Restoring the Holy Stairs shrine: “We touch history” 2016-09-30T15:56:50-04:00

Fascinating stuff, from CNS: 

A restorer carefully peeled back a thin wet veil of paper from a black sooty wall to see what was hidden underneath.

From behind the layers of grime and dirt emerged the frescoed images of a fallen Roman column, a flock of fluffy sheep and a pink sunset sky over a forgotten ancient city.

The surprise that restorer Chiara Munzi was unveiling was a 16th-century fresco by Flemish master Paul Bril — a rich, colorful landscape scene that hadn’t been seen with such vivid detail for centuries.

Four levels of scaffolding put restorers and visitors within inches of freshly uncovered images of trailing ivy, angels playing lutes, the solemn and wise faces of doctors of the church, and bucolic landscapes.

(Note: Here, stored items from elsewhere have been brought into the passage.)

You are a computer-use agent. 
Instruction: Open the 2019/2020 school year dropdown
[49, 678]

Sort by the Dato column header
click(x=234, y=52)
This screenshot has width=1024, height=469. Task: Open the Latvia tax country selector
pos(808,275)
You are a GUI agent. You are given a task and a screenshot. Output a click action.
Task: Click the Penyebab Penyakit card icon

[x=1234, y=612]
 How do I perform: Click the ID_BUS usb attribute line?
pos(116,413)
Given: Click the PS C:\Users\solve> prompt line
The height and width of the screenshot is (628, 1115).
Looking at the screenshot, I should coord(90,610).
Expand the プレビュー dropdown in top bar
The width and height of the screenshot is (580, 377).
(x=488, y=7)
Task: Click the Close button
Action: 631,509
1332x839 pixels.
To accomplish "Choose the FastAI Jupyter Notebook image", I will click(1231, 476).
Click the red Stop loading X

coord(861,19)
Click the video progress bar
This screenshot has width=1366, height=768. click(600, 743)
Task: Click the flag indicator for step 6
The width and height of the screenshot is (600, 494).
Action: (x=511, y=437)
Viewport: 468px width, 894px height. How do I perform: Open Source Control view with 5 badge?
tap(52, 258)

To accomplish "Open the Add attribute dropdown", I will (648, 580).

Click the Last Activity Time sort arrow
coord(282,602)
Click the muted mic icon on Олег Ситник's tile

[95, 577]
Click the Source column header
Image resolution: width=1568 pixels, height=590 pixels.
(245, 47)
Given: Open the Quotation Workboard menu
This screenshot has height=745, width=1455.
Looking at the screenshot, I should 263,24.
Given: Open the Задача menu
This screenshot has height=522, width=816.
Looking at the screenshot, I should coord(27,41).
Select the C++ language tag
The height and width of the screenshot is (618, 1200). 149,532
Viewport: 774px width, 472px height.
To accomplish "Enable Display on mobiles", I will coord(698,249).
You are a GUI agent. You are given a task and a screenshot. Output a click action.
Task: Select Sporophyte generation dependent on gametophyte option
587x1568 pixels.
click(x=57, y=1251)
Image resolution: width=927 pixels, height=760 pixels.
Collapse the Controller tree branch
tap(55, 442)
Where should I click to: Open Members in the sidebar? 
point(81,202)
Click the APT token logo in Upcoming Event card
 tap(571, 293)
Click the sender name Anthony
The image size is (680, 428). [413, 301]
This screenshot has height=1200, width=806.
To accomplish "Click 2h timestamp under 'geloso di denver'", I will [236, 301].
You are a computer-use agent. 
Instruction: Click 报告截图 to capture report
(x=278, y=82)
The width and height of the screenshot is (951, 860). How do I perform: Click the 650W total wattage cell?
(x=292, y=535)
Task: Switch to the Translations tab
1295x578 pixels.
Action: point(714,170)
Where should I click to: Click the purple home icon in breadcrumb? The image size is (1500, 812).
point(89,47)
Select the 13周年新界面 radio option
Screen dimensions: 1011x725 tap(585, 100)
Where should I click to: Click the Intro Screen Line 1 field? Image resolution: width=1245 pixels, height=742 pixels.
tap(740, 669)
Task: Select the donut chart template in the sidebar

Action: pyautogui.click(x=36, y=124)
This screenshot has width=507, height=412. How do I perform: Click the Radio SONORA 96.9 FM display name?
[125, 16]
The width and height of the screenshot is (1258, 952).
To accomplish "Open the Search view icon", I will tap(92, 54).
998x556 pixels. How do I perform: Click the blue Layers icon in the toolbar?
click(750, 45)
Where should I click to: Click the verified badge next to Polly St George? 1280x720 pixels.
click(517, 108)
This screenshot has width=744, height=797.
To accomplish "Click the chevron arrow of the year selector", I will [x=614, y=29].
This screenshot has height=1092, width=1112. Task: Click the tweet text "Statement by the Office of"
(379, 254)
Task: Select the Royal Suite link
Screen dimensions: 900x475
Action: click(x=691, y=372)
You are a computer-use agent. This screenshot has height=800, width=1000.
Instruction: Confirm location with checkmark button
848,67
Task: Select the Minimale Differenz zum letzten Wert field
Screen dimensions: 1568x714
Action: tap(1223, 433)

Bringing blackened or dulled walls and ceilings back to their original “brightness and immediacy transports us right back to the moment they were painted,” Paolo Violini, the Vatican Museums’ top expert in fresco restoration, told Catholic News Service.

A team of nearly a dozen restorers spent nine months just on the chapel’s vaulted ceiling. They are using surgical scalpels, pulses of laser light, de-oxidizing chemicals, thin Japanese paper sprayed with ammonium bicarbonate and soft sea sponges to bring back the original splendor of the medieval sanctuary’s 18,300 square feet of Renaissance frescoes and decorative paintings.

In addition to the frescoed chapels and walls, the pontifical sanctuary houses the Scala Santa, or Holy Stairs.

According to tradition, the Holy Stairs are the ones Jesus climbed when Pontius Pilate brought him before the crowd and handed him over to be crucified. It’s said that Constantine’s mother, St. Helen, brought the stairs to Rome from Jerusalem in 326 A.D.